In 1978, Vel Phillips became the first African-American woman elected to statewide executive office in the United States, winning election as secretary of state of Wisconsin.

Since 1989, most of the secretary of state's duties have gradually been reassigned to other state agencies or outright eliminated. 1989 Wisconsin Act 338 transferred lobbying regulation to the Ethics Board, now known as the Ethics Commission. 1991 Wisconsin Act 39 transferred publication of the session laws to the Legislative Reference Bureau. 1995 Wisconsin Act 27 transferred corporations, charities and video franchise regulation, and the secretary of state's duties concerning Uniform Commercial Code, including the recording of tax liens and financing statements, to the Department of Financial Institutions. 2011 Wisconsin Act 32 transferred the commissioning of notaries public and trademark registration to the Department of Financial Institutions. 2013 Wisconsin Act 5 eliminated the secretary of state's power to designate the date of publication for each act of the legislature, largely in response to Secretary of State Doug La Follette's approach to the controversy surrounding 2011 Wisconsin Act 10. 2015 Wisconsin Act 55 transferred the secretary of state's municipal boundary review duties to the Department of Administration.

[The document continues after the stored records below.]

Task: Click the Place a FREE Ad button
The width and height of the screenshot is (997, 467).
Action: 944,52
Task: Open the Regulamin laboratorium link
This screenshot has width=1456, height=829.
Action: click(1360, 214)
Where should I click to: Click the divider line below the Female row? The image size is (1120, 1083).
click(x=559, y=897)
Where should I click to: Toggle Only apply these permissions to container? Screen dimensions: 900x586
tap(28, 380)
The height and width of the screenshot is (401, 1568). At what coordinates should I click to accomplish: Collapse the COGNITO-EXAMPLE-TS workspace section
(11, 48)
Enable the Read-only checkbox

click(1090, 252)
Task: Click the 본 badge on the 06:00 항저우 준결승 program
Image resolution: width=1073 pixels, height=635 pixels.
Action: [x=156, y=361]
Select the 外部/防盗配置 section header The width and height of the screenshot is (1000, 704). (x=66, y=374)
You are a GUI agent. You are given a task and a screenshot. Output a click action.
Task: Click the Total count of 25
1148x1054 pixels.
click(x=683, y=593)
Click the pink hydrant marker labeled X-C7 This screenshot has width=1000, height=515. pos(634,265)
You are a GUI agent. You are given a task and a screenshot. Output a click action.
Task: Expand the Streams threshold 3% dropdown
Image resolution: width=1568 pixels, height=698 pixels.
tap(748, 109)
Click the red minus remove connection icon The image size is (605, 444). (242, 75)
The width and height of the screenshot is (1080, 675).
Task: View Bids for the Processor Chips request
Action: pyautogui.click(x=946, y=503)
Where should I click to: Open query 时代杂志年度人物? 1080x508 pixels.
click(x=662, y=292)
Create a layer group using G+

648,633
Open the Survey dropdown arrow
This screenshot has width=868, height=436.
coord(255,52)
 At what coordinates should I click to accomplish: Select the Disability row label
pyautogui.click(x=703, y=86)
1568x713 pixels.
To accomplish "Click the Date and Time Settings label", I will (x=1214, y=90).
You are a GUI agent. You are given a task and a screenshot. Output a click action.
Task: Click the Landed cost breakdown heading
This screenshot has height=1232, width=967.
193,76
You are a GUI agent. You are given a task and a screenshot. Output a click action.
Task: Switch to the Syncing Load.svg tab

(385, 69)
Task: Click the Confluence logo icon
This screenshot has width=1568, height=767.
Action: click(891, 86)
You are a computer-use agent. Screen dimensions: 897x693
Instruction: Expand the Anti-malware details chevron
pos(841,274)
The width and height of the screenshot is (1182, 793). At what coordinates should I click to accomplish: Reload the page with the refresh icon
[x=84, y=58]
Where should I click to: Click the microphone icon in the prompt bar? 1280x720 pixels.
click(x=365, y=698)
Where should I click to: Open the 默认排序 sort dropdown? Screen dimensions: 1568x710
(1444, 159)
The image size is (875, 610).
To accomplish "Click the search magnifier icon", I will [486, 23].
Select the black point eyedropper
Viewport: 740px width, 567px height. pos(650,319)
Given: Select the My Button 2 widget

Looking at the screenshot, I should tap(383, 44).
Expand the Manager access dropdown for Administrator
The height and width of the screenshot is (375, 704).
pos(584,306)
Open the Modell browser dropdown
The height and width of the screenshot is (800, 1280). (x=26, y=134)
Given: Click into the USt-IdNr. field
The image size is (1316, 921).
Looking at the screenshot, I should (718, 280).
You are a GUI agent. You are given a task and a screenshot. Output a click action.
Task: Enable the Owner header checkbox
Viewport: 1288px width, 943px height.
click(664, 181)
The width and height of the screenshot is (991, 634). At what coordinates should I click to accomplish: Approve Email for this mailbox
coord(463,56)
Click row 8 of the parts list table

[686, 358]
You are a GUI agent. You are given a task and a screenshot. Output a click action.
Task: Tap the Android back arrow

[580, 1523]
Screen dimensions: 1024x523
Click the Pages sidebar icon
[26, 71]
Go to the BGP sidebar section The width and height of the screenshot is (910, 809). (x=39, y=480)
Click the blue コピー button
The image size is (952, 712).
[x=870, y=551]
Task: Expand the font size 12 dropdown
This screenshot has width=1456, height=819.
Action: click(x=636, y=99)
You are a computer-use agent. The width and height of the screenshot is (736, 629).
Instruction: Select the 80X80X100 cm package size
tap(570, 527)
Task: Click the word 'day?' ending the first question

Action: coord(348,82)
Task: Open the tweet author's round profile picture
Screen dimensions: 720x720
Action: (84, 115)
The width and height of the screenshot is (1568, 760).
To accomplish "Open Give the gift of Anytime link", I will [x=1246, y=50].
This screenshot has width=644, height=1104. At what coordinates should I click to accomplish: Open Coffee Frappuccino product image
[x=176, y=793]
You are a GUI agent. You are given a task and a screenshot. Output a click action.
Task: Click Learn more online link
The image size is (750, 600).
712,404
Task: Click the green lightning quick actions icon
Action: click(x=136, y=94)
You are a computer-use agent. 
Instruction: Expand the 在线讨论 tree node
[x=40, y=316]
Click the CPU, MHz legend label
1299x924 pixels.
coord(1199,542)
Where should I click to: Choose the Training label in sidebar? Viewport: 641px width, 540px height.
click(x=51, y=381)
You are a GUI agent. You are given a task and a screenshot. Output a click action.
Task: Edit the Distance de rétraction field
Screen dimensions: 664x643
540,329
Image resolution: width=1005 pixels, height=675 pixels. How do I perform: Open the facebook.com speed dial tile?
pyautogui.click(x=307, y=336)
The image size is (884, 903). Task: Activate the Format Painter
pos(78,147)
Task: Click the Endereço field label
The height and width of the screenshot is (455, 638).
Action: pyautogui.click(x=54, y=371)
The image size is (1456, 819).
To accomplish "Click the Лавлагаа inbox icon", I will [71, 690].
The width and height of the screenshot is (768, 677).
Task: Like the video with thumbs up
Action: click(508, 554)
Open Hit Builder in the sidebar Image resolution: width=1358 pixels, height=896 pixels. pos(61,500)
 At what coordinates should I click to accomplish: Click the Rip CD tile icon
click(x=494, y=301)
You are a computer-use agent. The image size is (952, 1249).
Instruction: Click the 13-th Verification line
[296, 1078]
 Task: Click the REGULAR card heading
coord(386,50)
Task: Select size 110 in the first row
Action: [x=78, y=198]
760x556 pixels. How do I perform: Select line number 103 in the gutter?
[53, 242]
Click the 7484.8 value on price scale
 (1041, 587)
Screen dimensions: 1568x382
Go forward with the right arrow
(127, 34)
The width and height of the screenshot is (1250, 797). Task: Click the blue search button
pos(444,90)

The same act also eliminated the secretary of state's duty to publish slip laws and proposed constitutional amendments. As a result, the office of secretary of state in Wisconsin is institutionally the weakest directly elected member of the National Association of Secretaries of State, according to state-by-state analyses published by the Council of State Governments. Former Secretary La Follette advocated for years to return business registration and lobbying regulation back to his office, but the state legislature refused.